Mobility Matters: Bitcoin Basics for Credit Union Executives
The promise of Bitcoin – the innovative virtual currency that operates without governmental support – is dazzling.
Money effortlessly moves across international borders (Bitcoin by definition is universal) and it also is a stake aimed at the heart of credit card companies because its transaction fees are negligible, compared to the above 3% usually imposed by MasterCard and Visa.
What’s exciting about the peer-to-peer based Bitcoin, said Carol Van Cleef, head of emerging currencies at Washington, D.C., law firm Patton Boggs, is that “it is a movement towards frictionless payments. Bitcoin is a cash equivalent.”
The total value of Bitcoin in circulation is around $1.3 billion and daily there are some 50,000 transactions, according to the Bitcoin Foundation, which was formed to standardize and protect the currency.

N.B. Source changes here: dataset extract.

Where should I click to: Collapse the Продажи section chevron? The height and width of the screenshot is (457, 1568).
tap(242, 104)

The question for credit union executives is blunt: are there advantages to offering Bitcoin- denominated accounts, and know that at least some experts believe that doing so “would be a terrific PR stunt,” said Stephen Fraga, CEO of a San Francisco computer training company who personally holds Bitcoin.
Another reason to get familiar with Bitcoin: “This currency may become a serious disrupter that could destabilize credit unions and banks,” said Ari Zoldan, a Bitcoin expert and CEO of Quantum Media Holdings in New York.

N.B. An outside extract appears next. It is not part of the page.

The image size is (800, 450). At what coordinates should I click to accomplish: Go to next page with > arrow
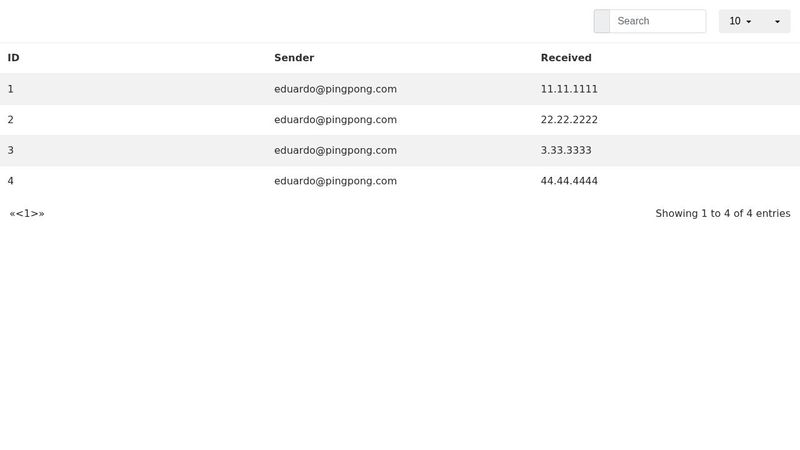(x=35, y=214)
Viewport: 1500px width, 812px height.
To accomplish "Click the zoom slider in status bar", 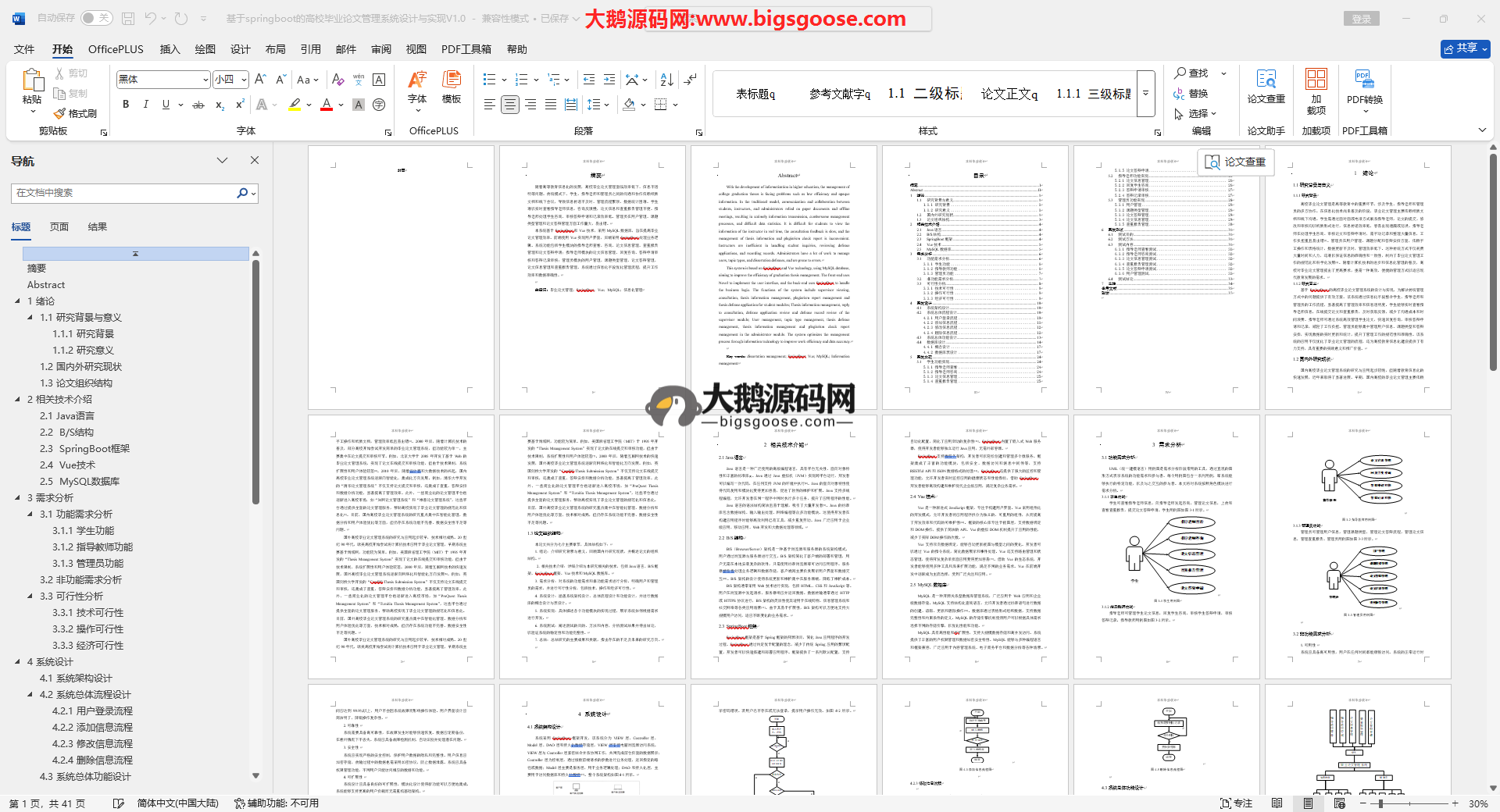I will 1381,803.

Zoldan admits that is a long shot – “whether Bitcoin comes to fruition is yet to be seen” – but, he said, it’s a risk financial institutions need to look into.
Bitcoin also recently had its 10 minutes of fame when, in Cyprus, the government shut all ATMs, after first stating that to resolve an economic crisis, it would seize a portion of every bank account in the nation. That triggered a flight into Bitcoin that saw the value vault from under $100 per unit to over $260 in a matter of days. It has now settled under $100, although experts are reticent about identifying where the resting place will be.

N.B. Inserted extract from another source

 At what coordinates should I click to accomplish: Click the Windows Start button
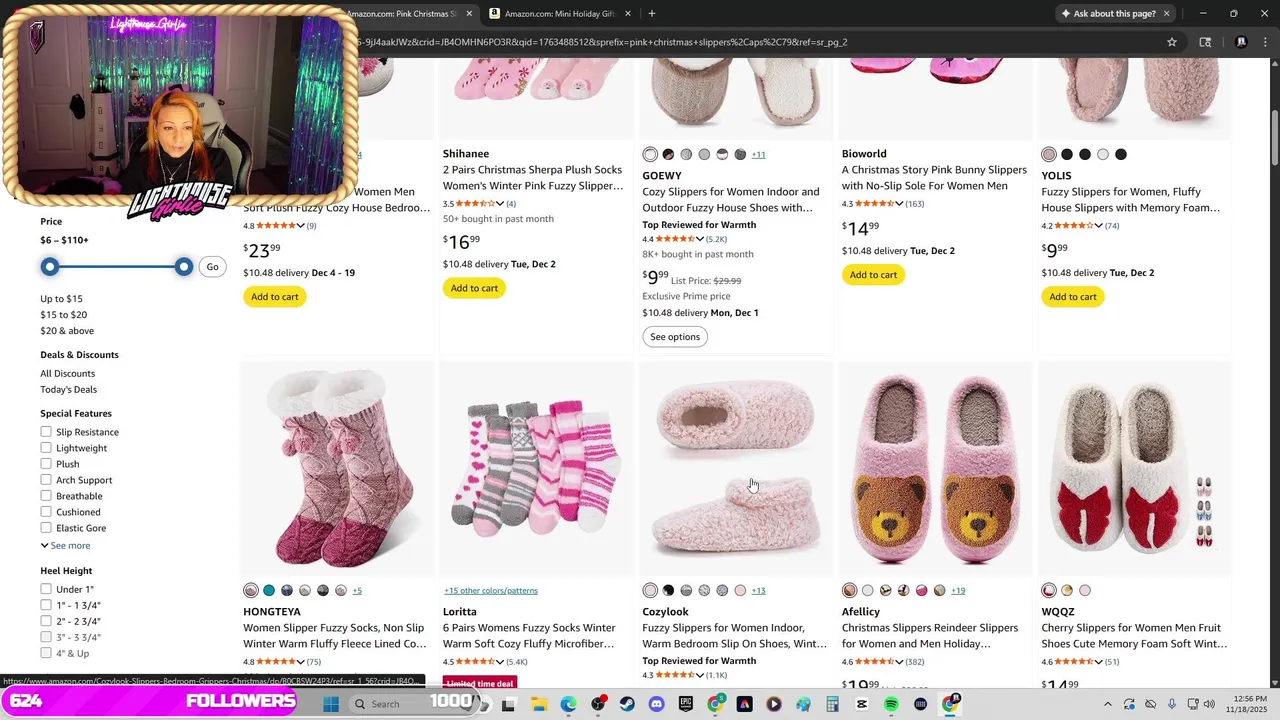[331, 704]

Call volatility the first big issue Bitcoin has to surmount to gain credibility.
Next Page: Money Laundering
Another issue: Bitcoin has been associated with money laundering - a high degree of anonymity is built into the peer-to-peer exchange system – but that perception is changing because of new federal regulation.
Handle Bitcoin and, per regulator FinCEN, it is no different than a “real” currency such as US dollars, in terms of reporting requirements for businesses that handle Bitcoin payments as an intermediary.
So called “Money Services Businesses” are accordingly obligated to report on at least some of their money transfers.
For traditional financial institutions – meaning credit unions and banks – the FinCEN regulations amount to very little new bother because they already have coping strategies in place.
The third Bitcoin problem, said Kim Forrest, senior equity analyst at Fort Pitt Capital Group in Pennsylvania, is “where can you spend it? Not many places accept Bitcoin.”
She is right about that. Few outlets accept Bitcoin, so few that there even are websites that list places that do.
The Bitcoin downside is substantial, but don’t be too quick to write it off. Lawyer Van Cleef, for instance, said, “We already are seeing more acceptance of Bitcoin in mainstream commerce.”
But the even bigger future may be as the currency for smartphones. That is because Bitcoin potentially has enormous appeal as a mobile wallet. Proof here is that already an estimated one-third of Kenyans have Bitcoin wallets because M-Pesa, the popular mobile platform in sub-Saharan Africa, now embraces Bitcoin.
What’s required to put Bitcoin into the conversation in the U.S.? “Over the span of the next one to five years, it has to become easier for merchants to accept it,” said Gareth Macleod, a founder of TinkerCoin, a Bitcoin startup that aims to make it simple to get started in Bitcoin.
Right now, merchants need either a high level of technical skill, or a willingness to pay third parties, to be able to accept Bitcoin, but that may change, suggested Macleod.
There is definite appeal to merchants with Bitcoin, ranging from the low transaction fees to the fact that with Bitcoin chargebacks are essentially impossible (a charge, by design, is irreversible).
What’s in it for consumers to use Bitcoin? Most transactions are anonymous and that matters when privacy is important. For two, so far no other digital wallet has taken root and if it has to be Bitcoin, wallet advocates are ready to applaud the innovative currency.
So what’s a credit union executive to do about Bitcoin? Van Cleef shrugged, “People are having trouble getting their heads around Bitcoin.”
In other words: uncertainty is par for this course. Inaction also is, as most financial services executives are in fact finding mode, not in charge-ahead mode.
But the one fact: it’s become important to get familiar with Bitcoin because there’s every appearance that many now hunger for a virtual currency. It may turn out to be Bitcoin, it may be something else, but probably the time is right for a currency that functions without regard to governmental instability or bad monetary policy.